Computing a Basic Feasible Solution from a Basis

A linear program in standard form is

$$A\mathbf{x} = \mathbf{b}, \qquad \mathbf{x} \geq \mathbf{0},$$

where $A$ is an $m \times n$ matrix with $m \leq n$, and $\mathbf{b} \in \mathbb{R}^m$. A basis is a set of $m$ column indices $\mathcal{B} = \{j_1, j_2, \ldots, j_m\}$ whose corresponding columns of $A$ form an invertible $m \times m$ matrix $B$. The variables $x_{j_1}, \ldots, x_{j_m}$ are the basic variables, collected into the vector $\mathbf{x}_B$, and the remaining $n - m$ variables are non-basic.

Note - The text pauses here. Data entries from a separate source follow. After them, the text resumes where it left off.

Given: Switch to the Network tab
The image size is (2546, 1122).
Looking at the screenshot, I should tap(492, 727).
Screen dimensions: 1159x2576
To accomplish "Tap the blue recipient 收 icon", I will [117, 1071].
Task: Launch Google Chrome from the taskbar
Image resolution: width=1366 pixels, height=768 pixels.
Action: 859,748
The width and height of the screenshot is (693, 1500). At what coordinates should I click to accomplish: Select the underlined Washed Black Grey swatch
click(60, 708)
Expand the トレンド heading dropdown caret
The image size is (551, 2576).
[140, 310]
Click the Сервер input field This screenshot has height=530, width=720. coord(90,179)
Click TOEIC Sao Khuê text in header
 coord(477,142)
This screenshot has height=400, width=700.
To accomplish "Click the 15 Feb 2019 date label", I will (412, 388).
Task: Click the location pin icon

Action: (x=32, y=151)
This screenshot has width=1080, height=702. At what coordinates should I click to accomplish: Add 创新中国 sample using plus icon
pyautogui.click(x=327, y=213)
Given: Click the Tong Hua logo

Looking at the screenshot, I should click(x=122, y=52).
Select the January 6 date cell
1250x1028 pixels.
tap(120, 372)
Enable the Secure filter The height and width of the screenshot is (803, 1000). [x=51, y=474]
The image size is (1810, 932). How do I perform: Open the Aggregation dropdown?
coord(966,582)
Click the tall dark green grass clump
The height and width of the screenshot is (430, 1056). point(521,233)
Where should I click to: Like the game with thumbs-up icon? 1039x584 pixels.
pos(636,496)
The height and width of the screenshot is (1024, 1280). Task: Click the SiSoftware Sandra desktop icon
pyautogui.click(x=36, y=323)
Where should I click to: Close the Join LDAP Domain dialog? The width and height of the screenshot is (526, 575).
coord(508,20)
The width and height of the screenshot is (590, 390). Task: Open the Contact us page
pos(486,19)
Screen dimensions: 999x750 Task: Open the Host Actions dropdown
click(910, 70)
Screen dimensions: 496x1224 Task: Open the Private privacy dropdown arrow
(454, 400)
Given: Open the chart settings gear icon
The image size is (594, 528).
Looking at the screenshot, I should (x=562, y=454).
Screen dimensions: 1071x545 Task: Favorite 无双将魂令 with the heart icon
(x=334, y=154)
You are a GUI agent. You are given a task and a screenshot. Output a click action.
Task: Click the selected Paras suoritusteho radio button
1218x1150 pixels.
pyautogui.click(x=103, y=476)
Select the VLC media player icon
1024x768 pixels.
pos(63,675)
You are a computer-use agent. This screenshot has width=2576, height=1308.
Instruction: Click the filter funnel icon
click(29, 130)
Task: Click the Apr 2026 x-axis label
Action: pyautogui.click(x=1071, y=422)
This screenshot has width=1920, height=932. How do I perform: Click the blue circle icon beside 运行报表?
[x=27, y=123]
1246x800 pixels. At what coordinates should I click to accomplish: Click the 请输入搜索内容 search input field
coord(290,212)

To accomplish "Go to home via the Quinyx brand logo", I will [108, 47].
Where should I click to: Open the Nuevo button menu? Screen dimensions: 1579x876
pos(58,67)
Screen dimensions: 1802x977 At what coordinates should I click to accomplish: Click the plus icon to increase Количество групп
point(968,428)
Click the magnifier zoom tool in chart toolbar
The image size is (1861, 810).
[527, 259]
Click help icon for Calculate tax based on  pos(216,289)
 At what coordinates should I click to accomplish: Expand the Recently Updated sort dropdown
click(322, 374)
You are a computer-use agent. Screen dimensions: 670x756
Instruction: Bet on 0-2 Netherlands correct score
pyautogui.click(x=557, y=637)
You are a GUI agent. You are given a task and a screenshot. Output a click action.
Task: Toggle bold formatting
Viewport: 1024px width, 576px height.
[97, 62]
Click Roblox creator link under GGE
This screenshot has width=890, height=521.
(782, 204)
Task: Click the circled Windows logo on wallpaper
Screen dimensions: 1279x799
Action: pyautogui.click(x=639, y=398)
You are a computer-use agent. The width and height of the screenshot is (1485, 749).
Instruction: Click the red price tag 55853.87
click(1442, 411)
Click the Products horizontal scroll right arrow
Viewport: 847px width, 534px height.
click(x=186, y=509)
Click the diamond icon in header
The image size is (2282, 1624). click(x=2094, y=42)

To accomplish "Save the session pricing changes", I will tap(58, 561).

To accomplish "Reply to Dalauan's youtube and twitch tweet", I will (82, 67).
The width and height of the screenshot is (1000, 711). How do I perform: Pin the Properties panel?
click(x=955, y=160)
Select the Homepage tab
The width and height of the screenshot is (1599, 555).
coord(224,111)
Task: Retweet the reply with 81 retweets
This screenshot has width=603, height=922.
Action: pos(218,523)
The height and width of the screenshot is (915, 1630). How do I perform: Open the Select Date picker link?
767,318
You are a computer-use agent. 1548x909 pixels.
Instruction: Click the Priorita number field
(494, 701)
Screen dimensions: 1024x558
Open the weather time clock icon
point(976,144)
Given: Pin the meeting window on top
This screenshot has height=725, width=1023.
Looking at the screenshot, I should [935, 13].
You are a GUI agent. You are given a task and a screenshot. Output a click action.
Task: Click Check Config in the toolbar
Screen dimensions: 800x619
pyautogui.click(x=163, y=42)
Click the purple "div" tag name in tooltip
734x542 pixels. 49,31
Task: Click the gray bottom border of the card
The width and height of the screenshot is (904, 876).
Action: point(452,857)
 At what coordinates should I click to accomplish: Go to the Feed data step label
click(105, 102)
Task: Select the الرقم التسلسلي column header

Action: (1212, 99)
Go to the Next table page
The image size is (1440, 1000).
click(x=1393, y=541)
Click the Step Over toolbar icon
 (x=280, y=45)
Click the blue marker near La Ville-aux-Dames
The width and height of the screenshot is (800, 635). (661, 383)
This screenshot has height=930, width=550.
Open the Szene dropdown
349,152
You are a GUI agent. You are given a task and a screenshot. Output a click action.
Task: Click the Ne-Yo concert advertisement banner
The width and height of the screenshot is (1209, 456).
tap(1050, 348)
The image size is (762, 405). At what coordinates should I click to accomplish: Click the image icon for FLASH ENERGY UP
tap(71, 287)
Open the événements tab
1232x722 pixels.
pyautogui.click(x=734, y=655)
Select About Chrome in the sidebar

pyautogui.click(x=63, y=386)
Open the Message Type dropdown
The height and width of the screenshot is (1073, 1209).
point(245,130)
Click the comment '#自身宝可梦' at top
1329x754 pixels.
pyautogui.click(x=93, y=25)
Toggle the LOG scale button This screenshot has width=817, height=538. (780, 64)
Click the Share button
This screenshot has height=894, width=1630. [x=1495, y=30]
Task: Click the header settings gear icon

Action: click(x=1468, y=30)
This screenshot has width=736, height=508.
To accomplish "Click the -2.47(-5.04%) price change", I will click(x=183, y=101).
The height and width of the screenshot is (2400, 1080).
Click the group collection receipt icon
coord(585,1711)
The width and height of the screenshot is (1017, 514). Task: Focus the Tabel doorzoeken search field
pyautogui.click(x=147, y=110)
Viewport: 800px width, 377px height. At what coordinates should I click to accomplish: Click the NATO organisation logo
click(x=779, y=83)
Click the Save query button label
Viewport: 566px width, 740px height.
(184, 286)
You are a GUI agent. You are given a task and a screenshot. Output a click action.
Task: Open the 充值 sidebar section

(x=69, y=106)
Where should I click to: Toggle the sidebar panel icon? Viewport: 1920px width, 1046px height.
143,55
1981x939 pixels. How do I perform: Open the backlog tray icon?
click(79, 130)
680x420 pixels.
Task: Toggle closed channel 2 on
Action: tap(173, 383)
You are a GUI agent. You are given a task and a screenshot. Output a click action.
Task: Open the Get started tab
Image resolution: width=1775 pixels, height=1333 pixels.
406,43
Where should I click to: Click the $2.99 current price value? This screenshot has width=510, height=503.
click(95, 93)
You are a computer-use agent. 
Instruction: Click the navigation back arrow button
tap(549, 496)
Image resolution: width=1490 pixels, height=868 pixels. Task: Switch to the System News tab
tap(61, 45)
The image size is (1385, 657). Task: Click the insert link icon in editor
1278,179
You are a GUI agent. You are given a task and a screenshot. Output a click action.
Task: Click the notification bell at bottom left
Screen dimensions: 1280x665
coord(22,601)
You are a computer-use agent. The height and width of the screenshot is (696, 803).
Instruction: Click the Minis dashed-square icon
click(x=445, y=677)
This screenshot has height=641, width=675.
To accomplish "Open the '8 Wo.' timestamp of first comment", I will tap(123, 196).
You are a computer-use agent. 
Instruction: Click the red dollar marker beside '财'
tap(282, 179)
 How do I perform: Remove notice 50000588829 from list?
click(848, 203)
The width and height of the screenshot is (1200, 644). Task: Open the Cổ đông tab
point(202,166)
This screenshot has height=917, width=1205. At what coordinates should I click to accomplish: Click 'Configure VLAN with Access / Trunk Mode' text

To compute the basic solution associated with $\mathcal{B}$:

1. Set every non-basic variable to $0$.
2. Solve

$$B\, \mathbf{x}_B = \mathbf{b}$$

for the values of the basic variables.

For example, consider

$$A = \begin{bmatrix} 1 & 0 & 1 \\ 0 & 1 & 1 \end{bmatrix}, \qquad \mathbf{b} = \begin{bmatrix} 4 \\ 5 \end{bmatrix}$$

with basis $\mathcal{B} = \{1, 2\}$. The non-basic variable is $x_3$, so $x_3 = 0$. The basic-variable system is

$$\begin{bmatrix} 1 & 0 \\ 0 & 1 \end{bmatrix} \begin{bmatrix} x_1 \\ x_2 \end{bmatrix} = \begin{bmatrix} 4 \\ 5 \end{bmatrix},$$

which gives $x_1 = 4$ and $x_2 = 5$. The basic solution is $\mathbf{x} = (4, 5, 0)$.